Gelet op de aard van de procedure zal de rechtbank bepalen dat elk van partijen de eigen kosten draagt.

6.De beslissing

De voorzieningenrechter
in conventie en in reconventie
6.1.
bepaalt dat de minderjarigen:
  • [de minderjarige 1], geboren op [geboortedatum 1] te [plaats 2] ;
  • [de minderjarige 2], geboren op [geboortedatum 2] te [plaats 2] .
worden toevertrouwd aan de vrouw;
6.2.
verklaart dit vonnis tot zover uitvoerbaar bij voorraad;
6.3.
compenseert de proceskosten, in die zin dat iedere partij de eigen kosten draagt;
6.4.
wijst het meer of anders gevorderde af.
Dit vonnis is gewezen door mr. S.I.A.C. Angenent-Bakker en in het openbaar uitgesproken in tegenwoordigheid van de griffier mr. S.E. Kamer op 3 april 2024.

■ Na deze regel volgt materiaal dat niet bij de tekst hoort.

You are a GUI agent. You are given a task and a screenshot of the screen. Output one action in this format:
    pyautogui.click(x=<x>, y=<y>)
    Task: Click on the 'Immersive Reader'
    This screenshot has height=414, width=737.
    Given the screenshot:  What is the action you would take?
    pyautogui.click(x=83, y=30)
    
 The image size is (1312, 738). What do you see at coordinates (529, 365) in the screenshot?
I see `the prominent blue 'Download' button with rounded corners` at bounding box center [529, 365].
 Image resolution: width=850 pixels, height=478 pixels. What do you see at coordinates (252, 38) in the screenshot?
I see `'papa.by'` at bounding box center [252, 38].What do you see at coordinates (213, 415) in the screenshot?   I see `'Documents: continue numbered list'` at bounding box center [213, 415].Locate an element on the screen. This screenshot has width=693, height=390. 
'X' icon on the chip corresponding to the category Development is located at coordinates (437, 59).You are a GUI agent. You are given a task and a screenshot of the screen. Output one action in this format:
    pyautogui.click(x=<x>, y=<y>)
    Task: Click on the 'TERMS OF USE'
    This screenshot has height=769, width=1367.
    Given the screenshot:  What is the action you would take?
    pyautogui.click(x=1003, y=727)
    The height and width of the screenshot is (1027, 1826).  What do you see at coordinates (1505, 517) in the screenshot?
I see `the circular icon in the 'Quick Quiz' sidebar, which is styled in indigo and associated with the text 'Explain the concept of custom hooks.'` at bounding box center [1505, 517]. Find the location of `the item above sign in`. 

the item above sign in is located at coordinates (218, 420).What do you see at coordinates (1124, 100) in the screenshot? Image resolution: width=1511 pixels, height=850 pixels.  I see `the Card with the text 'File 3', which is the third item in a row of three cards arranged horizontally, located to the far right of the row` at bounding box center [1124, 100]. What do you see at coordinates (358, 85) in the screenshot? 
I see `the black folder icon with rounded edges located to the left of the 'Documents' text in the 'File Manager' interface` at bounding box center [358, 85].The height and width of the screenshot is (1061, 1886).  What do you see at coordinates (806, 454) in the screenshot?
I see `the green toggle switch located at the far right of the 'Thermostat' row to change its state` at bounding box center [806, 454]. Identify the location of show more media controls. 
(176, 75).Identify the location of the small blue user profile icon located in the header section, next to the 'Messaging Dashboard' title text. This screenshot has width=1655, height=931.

Tegen dit vonnis kan hoger beroep worden ingesteld bij het gerechtshof te Amsterdam binnen vier weken na de dag van de uitspraak. Het beroep moet worden ingesteld door tussenkomst van een advocaat. Omdat het vonnis uitvoerbaar bij voorraad is verklaard, heeft het vonnis al wel geldende werking zolang op het (eventuele) beroep niet is beslist.